My wife, unfortunately, is not as generous with her support.

To her, me balancing a mug on my knee is the domestic equivalent of people who stop dead in the middle of I-285 in Atlanta to rescue a turtle. Only without the turtle. She believes dishes should never, under any circumstances, be placed on anything that is not a table. I sometimes wonder if she once worked at Waffle House.

I don’t balance my mug to prove anything. It’s not some subconscious declaration of youthfulness or stability. If anything, it’s the opposite. My knees are about as steady and reliable as Charlie Sheen. Honestly, it’s just about convenience. Yes, there’s a coffee table a foot and a half in front of me. But when it’s not buried under books, art supplies, remotes, and scattered pairs of multi-strength reading glasses, placing my mug there would force me to lean forward every time I want a sip. This is not acceptable.

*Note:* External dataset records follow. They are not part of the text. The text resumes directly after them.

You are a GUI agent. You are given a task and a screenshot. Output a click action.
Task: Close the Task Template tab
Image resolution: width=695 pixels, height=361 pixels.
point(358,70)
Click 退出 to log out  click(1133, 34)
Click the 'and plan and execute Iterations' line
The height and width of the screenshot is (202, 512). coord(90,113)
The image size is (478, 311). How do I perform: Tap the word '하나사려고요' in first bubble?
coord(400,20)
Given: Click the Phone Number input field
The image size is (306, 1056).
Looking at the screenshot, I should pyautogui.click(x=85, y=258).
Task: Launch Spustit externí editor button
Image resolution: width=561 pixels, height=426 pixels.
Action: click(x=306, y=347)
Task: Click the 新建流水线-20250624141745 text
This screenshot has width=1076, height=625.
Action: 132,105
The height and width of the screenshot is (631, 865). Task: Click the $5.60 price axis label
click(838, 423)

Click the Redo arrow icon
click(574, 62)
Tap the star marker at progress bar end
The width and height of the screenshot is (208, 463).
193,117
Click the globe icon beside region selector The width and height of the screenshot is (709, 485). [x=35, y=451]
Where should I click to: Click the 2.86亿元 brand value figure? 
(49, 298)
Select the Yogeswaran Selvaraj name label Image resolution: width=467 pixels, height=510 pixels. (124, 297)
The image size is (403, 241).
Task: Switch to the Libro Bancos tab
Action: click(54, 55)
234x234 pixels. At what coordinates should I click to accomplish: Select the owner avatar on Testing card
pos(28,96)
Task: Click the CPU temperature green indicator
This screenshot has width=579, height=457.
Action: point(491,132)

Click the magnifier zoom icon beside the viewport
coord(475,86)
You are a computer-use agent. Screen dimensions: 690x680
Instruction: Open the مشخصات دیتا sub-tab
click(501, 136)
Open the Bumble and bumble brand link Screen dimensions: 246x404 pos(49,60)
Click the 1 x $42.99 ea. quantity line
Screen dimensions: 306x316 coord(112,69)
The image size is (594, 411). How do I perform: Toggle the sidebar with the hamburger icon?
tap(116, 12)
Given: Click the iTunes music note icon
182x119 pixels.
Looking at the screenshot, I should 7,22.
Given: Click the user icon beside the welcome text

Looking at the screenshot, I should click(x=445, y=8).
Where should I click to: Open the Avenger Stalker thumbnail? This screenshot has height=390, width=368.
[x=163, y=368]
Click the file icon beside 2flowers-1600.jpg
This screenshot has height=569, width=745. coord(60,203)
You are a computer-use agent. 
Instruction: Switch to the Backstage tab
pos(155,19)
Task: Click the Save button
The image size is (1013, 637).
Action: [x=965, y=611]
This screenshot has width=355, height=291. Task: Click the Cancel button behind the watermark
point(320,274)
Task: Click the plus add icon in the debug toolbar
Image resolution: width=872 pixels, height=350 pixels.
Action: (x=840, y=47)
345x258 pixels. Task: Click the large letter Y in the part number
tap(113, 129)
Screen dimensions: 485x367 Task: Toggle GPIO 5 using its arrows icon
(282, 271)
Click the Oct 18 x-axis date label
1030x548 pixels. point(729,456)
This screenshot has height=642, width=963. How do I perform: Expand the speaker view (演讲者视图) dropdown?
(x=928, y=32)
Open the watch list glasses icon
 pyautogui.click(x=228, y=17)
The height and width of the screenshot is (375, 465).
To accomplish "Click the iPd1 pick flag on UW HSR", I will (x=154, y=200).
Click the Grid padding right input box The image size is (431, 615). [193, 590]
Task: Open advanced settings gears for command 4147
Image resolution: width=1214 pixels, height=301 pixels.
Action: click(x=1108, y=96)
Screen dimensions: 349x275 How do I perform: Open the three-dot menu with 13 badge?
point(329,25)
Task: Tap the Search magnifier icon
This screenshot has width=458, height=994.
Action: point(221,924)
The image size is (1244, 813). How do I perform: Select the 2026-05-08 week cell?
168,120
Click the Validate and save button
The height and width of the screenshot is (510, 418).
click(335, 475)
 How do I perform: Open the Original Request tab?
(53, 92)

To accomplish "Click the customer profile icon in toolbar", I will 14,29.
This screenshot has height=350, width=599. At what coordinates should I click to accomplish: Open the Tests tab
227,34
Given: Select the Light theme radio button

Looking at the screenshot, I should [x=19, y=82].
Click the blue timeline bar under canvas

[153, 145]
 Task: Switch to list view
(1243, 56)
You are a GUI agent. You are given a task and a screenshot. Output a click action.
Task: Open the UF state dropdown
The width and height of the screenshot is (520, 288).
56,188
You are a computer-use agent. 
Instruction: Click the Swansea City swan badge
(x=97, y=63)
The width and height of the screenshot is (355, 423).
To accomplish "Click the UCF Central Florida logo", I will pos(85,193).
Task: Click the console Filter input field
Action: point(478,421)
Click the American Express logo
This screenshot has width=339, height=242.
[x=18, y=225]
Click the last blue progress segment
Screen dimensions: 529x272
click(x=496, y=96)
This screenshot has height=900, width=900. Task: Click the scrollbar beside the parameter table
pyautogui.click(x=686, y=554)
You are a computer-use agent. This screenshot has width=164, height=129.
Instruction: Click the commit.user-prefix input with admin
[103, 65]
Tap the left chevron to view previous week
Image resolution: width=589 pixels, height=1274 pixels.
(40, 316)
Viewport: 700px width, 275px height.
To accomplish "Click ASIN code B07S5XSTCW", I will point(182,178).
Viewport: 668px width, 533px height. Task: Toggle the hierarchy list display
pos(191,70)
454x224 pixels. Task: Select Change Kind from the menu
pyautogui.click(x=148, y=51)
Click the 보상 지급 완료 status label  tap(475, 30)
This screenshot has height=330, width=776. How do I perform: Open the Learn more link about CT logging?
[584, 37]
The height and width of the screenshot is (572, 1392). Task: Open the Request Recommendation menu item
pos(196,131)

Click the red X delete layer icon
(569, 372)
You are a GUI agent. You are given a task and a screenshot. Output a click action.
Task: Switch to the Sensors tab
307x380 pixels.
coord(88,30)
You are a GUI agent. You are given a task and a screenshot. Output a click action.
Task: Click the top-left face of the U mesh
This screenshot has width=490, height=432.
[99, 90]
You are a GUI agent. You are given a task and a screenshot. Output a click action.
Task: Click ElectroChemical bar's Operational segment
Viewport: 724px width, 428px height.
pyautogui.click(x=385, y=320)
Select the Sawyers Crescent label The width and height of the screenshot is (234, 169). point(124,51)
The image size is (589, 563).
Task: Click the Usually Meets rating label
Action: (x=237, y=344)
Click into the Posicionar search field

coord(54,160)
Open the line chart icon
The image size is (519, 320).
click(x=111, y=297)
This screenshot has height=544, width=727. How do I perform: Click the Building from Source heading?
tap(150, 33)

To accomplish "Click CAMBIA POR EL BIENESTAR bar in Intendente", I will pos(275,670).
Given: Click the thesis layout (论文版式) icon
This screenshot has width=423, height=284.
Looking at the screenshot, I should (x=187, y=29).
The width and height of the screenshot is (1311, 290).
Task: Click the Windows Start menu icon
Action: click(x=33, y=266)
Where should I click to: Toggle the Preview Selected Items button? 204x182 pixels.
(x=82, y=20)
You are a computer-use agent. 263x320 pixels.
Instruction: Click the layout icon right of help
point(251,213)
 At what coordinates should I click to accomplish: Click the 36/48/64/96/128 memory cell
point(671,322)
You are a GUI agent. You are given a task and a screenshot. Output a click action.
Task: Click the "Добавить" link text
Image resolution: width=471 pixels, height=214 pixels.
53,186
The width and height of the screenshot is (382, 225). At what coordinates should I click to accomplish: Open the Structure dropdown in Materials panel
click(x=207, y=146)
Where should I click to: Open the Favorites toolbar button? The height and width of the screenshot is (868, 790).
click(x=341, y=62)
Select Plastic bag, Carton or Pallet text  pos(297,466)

A mug on my knee requires nothing but a simple hand movement. It’s elegant. Efficient. A small act of morning rebellion. The only thing more convenient would be balancing it on my beard. An idea I’m working to perfect as I write this.

The dark day came a couple nights ago when, unbelievably, my mug slipped off my knee. I still haven’t determined what went wrong. Perhaps I had on slippery pants. Maybe there was a strong eastern breeze in the living room. No matter. It happened. My formerly reliable Waffle House mug slid down my knee and tumbled toward the floor.

I’d like to point out here, as I pointed out several times to my wife, I caught the mug before it hit the ground. Technically, this was more a warning than an accident. Yes, some coffee sloshed onto the carpet and onto a stack of sketchbooks, but the fact that I snatched the mug mid-fall proves I’m still capable of grabbing fast-moving objects just as I did when I was ten and juggling rubber balls. Everyone is allowed one little slip-up in their daredevil career, right? Even my dad, when he held onto that New Year’s Eve firework longer than he should have, still got to keep all his fingers.

To her credit, my wife didn’t say a single negative word about the incident. I didn’t even detect an eye roll. She simply placed a sheet of industrial plastic on the carpet around my chair and added another tick mark to the assisted living brochure that mysteriously arrived in the mail one day. Whatever that means.

You might think the almost-spill would deter me from coffee balancing, but it’s only done the opposite. After every airplane crash, officials loudly reassure the public that air travel is still the safest way to travel. I do the same with coffee-knee balancing. My years of success speak much louder than one minor blunder.

In fact, I’ve even branded my technique. I call it the Coffee Kneeble. A coffee table on the knee. Let’s make plans now to get together next year and discuss my new invention: the Balancing Brew ’n’ Beard.